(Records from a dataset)
• • • • • • •

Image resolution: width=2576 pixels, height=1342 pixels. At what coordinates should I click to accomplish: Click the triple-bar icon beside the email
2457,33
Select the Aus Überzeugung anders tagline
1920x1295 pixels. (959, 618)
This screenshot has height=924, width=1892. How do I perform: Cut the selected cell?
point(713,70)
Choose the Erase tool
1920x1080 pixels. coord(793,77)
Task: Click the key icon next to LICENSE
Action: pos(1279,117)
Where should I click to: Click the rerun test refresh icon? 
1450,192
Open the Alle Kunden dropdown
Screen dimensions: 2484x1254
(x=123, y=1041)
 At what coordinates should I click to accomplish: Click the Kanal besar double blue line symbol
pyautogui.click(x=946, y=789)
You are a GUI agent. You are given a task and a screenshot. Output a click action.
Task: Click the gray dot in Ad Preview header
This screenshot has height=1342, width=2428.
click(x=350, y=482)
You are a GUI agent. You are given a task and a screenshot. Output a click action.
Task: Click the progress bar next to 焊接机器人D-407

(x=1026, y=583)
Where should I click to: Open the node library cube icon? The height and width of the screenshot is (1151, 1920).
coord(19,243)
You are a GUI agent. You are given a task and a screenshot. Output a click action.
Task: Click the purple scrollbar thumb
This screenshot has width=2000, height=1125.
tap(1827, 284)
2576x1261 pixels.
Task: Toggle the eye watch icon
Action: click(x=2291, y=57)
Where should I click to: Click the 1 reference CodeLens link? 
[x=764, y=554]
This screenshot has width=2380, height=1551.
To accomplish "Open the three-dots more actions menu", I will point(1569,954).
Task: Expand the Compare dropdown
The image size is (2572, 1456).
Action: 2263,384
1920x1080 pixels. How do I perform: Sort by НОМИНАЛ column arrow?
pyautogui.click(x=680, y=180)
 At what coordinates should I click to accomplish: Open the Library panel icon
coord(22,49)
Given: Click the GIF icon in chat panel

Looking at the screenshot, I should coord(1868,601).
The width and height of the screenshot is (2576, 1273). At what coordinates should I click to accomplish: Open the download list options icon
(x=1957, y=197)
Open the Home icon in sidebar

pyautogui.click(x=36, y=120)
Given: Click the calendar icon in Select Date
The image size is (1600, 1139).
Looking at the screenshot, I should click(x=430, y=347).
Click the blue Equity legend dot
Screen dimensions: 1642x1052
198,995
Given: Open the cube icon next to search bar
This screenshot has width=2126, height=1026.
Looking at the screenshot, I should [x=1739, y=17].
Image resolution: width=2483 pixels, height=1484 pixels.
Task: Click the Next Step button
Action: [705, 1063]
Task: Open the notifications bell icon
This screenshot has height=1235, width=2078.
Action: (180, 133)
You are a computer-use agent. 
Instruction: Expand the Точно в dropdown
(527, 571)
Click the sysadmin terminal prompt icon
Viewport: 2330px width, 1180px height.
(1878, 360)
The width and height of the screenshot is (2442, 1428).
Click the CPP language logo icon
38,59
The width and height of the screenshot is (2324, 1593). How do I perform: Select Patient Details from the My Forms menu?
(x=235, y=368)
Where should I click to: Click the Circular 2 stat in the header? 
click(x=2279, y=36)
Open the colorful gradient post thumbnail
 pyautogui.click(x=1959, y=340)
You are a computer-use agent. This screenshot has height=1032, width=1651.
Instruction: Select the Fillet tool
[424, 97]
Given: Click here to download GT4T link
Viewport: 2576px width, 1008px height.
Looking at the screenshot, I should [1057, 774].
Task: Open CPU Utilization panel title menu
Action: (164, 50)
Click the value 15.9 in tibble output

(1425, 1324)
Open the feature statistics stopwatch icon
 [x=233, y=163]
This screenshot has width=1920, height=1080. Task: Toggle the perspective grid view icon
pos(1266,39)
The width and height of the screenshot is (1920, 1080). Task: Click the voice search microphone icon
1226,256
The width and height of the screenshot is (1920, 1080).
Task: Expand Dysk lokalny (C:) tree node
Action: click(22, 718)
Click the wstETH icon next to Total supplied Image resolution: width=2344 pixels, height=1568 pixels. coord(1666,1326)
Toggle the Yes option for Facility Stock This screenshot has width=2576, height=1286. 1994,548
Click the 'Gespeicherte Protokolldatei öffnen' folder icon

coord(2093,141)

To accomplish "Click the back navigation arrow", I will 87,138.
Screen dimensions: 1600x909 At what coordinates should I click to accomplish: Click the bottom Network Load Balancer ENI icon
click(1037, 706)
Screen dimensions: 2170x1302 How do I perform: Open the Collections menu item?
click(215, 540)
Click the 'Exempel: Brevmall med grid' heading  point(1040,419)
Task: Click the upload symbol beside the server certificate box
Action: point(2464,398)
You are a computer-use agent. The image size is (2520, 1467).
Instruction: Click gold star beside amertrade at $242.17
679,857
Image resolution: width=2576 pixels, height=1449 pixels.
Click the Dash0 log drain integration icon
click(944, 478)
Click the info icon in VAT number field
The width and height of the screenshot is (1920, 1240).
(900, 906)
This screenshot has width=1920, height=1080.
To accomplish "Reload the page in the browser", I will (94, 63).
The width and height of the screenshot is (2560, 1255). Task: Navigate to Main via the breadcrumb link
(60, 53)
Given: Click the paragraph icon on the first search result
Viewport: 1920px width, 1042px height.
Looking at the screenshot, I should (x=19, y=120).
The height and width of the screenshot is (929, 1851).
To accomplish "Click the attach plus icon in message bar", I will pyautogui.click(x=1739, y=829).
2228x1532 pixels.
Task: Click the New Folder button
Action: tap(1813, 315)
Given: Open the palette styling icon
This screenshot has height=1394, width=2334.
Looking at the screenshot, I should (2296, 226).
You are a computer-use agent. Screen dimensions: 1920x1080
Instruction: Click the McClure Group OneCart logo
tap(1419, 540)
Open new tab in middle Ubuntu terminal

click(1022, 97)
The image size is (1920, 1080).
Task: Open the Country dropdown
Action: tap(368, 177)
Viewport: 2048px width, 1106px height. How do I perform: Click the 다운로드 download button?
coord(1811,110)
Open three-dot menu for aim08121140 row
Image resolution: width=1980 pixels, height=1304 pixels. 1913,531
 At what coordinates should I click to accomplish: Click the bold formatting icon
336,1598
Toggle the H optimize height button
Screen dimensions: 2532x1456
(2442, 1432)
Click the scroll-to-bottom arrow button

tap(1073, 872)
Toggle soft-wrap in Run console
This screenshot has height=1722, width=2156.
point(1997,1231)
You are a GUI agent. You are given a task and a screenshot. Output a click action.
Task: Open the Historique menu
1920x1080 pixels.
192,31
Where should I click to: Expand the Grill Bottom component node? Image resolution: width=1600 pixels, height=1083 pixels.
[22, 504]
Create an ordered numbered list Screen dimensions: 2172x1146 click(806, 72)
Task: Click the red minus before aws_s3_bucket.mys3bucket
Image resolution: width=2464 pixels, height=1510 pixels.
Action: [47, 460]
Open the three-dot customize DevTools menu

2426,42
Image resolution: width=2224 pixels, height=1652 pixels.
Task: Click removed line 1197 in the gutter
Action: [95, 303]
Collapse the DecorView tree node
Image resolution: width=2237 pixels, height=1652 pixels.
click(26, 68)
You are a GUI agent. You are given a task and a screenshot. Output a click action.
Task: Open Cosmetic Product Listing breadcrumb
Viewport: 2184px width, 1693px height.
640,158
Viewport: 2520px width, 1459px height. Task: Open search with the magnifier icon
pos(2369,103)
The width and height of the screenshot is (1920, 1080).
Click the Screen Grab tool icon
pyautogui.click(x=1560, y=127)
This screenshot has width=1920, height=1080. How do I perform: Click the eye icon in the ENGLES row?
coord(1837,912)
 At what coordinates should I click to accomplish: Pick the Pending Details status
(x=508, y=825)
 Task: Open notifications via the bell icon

• • • • • • •

- _Required work_
Word for word, return each of the entries shown above.

- _Written reply_
Image resolution: width=2576 pixels, height=1342 pixels. At what coordinates should I click to accomplish: Click the triple-bar icon beside the email
2457,33
Select the Aus Überzeugung anders tagline
1920x1295 pixels. (959, 618)
This screenshot has height=924, width=1892. How do I perform: Cut the selected cell?
point(713,70)
Choose the Erase tool
1920x1080 pixels. coord(793,77)
Task: Click the key icon next to LICENSE
Action: pos(1279,117)
Where should I click to: Click the rerun test refresh icon? 
1450,192
Open the Alle Kunden dropdown
Screen dimensions: 2484x1254
(x=123, y=1041)
 At what coordinates should I click to accomplish: Click the Kanal besar double blue line symbol
pyautogui.click(x=946, y=789)
You are a GUI agent. You are given a task and a screenshot. Output a click action.
Task: Click the gray dot in Ad Preview header
This screenshot has height=1342, width=2428.
click(x=350, y=482)
You are a GUI agent. You are given a task and a screenshot. Output a click action.
Task: Click the progress bar next to 焊接机器人D-407

(x=1026, y=583)
Where should I click to: Open the node library cube icon? The height and width of the screenshot is (1151, 1920).
coord(19,243)
You are a GUI agent. You are given a task and a screenshot. Output a click action.
Task: Click the purple scrollbar thumb
This screenshot has width=2000, height=1125.
tap(1827, 284)
2576x1261 pixels.
Task: Toggle the eye watch icon
Action: click(x=2291, y=57)
Where should I click to: Click the 1 reference CodeLens link? 
[x=764, y=554]
This screenshot has width=2380, height=1551.
To accomplish "Open the three-dots more actions menu", I will point(1569,954).
Task: Expand the Compare dropdown
The image size is (2572, 1456).
Action: 2263,384
1920x1080 pixels. How do I perform: Sort by НОМИНАЛ column arrow?
pyautogui.click(x=680, y=180)
 At what coordinates should I click to accomplish: Open the Library panel icon
coord(22,49)
Given: Click the GIF icon in chat panel

Looking at the screenshot, I should coord(1868,601).
The width and height of the screenshot is (2576, 1273). At what coordinates should I click to accomplish: Open the download list options icon
(x=1957, y=197)
Open the Home icon in sidebar

pyautogui.click(x=36, y=120)
Given: Click the calendar icon in Select Date
The image size is (1600, 1139).
Looking at the screenshot, I should click(x=430, y=347).
Click the blue Equity legend dot
Screen dimensions: 1642x1052
198,995
Given: Open the cube icon next to search bar
This screenshot has width=2126, height=1026.
Looking at the screenshot, I should [x=1739, y=17].
Image resolution: width=2483 pixels, height=1484 pixels.
Task: Click the Next Step button
Action: [705, 1063]
Task: Open the notifications bell icon
This screenshot has height=1235, width=2078.
Action: (180, 133)
You are a computer-use agent. 
Instruction: Expand the Точно в dropdown
(527, 571)
Click the sysadmin terminal prompt icon
Viewport: 2330px width, 1180px height.
(1878, 360)
The width and height of the screenshot is (2442, 1428).
Click the CPP language logo icon
38,59
The width and height of the screenshot is (2324, 1593). How do I perform: Select Patient Details from the My Forms menu?
(x=235, y=368)
Where should I click to: Click the Circular 2 stat in the header? 
click(x=2279, y=36)
Open the colorful gradient post thumbnail
 pyautogui.click(x=1959, y=340)
You are a computer-use agent. This screenshot has height=1032, width=1651.
Instruction: Select the Fillet tool
[424, 97]
Given: Click here to download GT4T link
Viewport: 2576px width, 1008px height.
Looking at the screenshot, I should [1057, 774].
Task: Open CPU Utilization panel title menu
Action: (164, 50)
Click the value 15.9 in tibble output

(1425, 1324)
Open the feature statistics stopwatch icon
 [x=233, y=163]
This screenshot has width=1920, height=1080. Task: Toggle the perspective grid view icon
pos(1266,39)
The width and height of the screenshot is (1920, 1080). Task: Click the voice search microphone icon
1226,256
The width and height of the screenshot is (1920, 1080).
Task: Expand Dysk lokalny (C:) tree node
Action: click(22, 718)
Click the wstETH icon next to Total supplied Image resolution: width=2344 pixels, height=1568 pixels. coord(1666,1326)
Toggle the Yes option for Facility Stock This screenshot has width=2576, height=1286. 1994,548
Click the 'Gespeicherte Protokolldatei öffnen' folder icon

coord(2093,141)

To accomplish "Click the back navigation arrow", I will 87,138.
Screen dimensions: 1600x909 At what coordinates should I click to accomplish: Click the bottom Network Load Balancer ENI icon
click(1037, 706)
Screen dimensions: 2170x1302 How do I perform: Open the Collections menu item?
click(215, 540)
Click the 'Exempel: Brevmall med grid' heading  point(1040,419)
Task: Click the upload symbol beside the server certificate box
Action: point(2464,398)
You are a computer-use agent. The image size is (2520, 1467).
Instruction: Click gold star beside amertrade at $242.17
679,857
Image resolution: width=2576 pixels, height=1449 pixels.
Click the Dash0 log drain integration icon
click(944, 478)
Click the info icon in VAT number field
The width and height of the screenshot is (1920, 1240).
(900, 906)
This screenshot has width=1920, height=1080.
To accomplish "Reload the page in the browser", I will (94, 63).
The width and height of the screenshot is (2560, 1255). Task: Navigate to Main via the breadcrumb link
(60, 53)
Given: Click the paragraph icon on the first search result
Viewport: 1920px width, 1042px height.
Looking at the screenshot, I should (x=19, y=120).
The height and width of the screenshot is (929, 1851).
To accomplish "Click the attach plus icon in message bar", I will pyautogui.click(x=1739, y=829).
2228x1532 pixels.
Task: Click the New Folder button
Action: tap(1813, 315)
Given: Open the palette styling icon
This screenshot has height=1394, width=2334.
Looking at the screenshot, I should (2296, 226).
You are a computer-use agent. Screen dimensions: 1920x1080
Instruction: Click the McClure Group OneCart logo
tap(1419, 540)
Open new tab in middle Ubuntu terminal

click(1022, 97)
The image size is (1920, 1080).
Task: Open the Country dropdown
Action: tap(368, 177)
Viewport: 2048px width, 1106px height. How do I perform: Click the 다운로드 download button?
coord(1811,110)
Open three-dot menu for aim08121140 row
Image resolution: width=1980 pixels, height=1304 pixels. 1913,531
 At what coordinates should I click to accomplish: Click the bold formatting icon
336,1598
Toggle the H optimize height button
Screen dimensions: 2532x1456
(2442, 1432)
Click the scroll-to-bottom arrow button

tap(1073, 872)
Toggle soft-wrap in Run console
This screenshot has height=1722, width=2156.
point(1997,1231)
You are a GUI agent. You are given a task and a screenshot. Output a click action.
Task: Open the Historique menu
1920x1080 pixels.
192,31
Where should I click to: Expand the Grill Bottom component node? Image resolution: width=1600 pixels, height=1083 pixels.
[22, 504]
Create an ordered numbered list Screen dimensions: 2172x1146 click(806, 72)
Task: Click the red minus before aws_s3_bucket.mys3bucket
Image resolution: width=2464 pixels, height=1510 pixels.
Action: [47, 460]
Open the three-dot customize DevTools menu

2426,42
Image resolution: width=2224 pixels, height=1652 pixels.
Task: Click removed line 1197 in the gutter
Action: [95, 303]
Collapse the DecorView tree node
Image resolution: width=2237 pixels, height=1652 pixels.
click(26, 68)
You are a GUI agent. You are given a task and a screenshot. Output a click action.
Task: Open Cosmetic Product Listing breadcrumb
Viewport: 2184px width, 1693px height.
640,158
Viewport: 2520px width, 1459px height. Task: Open search with the magnifier icon
pos(2369,103)
The width and height of the screenshot is (1920, 1080).
Click the Screen Grab tool icon
pyautogui.click(x=1560, y=127)
This screenshot has width=1920, height=1080. How do I perform: Click the eye icon in the ENGLES row?
coord(1837,912)
 At what coordinates should I click to accomplish: Pick the Pending Details status
(x=508, y=825)
 Task: Open notifications via the bell icon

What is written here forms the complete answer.